Women in STEM
Over the past 10 years, women in the fields of science, technology, engineering, and math have been underrepresented in jobs and undergraduate degrees. Women who graduate with STEM degrees are also less likely than their male counterparts to work in STEM positions, according to an issue brief from the Department of Commerce.
The brief, compiled by the department's Economics and Statistics Administration, does not explain reasons for the gender differences, but rather paints a picture of the STEM workforce. ESA examined 50 occupation codes divided into four categories: computer and math, engineering and surveying, physical and life sciences, and STEM managerial occupations.
According to the brief, there is a significant disparity in the number of men and women who graduate with STEM degrees. In 2009, there were 2.5 million working women with STEM degrees compared with 6.7 million men. The fact that there is almost an equal number of men and women with bachelor's degrees in the workforce "makes this disparity even more alarming," the brief says.
When comparing the types of STEM degrees selected by men and women, the brief shows that nearly half of men chose engineering while 57% of women selected physical and life sciences. There is much less of a difference in math degrees (6% men and 10% women) and computer degrees (15% men and 14% women).
In the work world, about 40% of men with STEM college degrees (2.7 million) work in STEM jobs, while only 26% of women with STEM degrees end up in STEM jobs.
Female representation in STEM fields from 2000 to 2009 was unchanged at 24%, but their representation varied within specific fields.
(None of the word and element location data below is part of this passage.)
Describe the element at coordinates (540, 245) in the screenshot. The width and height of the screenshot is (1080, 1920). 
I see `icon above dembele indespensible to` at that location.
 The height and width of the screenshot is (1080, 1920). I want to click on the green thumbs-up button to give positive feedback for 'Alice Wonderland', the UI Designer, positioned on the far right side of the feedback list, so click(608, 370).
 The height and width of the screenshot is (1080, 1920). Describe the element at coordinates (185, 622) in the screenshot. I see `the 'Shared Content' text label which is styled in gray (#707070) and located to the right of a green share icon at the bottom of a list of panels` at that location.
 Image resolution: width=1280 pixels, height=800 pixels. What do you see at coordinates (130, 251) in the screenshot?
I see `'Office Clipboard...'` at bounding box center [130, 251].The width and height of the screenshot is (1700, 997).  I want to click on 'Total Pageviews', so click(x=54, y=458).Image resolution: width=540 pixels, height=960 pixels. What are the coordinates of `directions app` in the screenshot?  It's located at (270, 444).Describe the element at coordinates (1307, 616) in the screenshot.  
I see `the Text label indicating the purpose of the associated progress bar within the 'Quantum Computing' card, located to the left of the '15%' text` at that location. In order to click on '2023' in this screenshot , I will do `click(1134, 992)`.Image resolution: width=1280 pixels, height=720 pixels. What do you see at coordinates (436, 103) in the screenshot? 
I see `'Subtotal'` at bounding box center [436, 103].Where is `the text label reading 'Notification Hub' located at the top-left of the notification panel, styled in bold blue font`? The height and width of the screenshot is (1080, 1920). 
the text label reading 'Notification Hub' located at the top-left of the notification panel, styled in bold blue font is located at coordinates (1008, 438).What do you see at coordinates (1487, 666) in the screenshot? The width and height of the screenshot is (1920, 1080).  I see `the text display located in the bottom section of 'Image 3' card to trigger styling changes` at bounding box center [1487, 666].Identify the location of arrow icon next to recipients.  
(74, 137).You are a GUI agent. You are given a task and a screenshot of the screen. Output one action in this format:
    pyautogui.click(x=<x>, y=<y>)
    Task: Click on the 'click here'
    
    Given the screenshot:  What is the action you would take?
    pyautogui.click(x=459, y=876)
In engineering, the percentage of women increased to 14% from 13%, and over the course of nine years, the number of women engineers increased by 12,000, while the number of men engineers decreased by 106,000. Women also showed slight gains in physical and life sciences and as STEM managers.
ESA's issue brief revealed that STEM workers earned more than non-STEM workers, and women STEM workers earned 33% more than women who work in non-STEM jobs in the private sector. Women in STEM jobs earned considerably less than men, however, even when factors such as education and age were considered.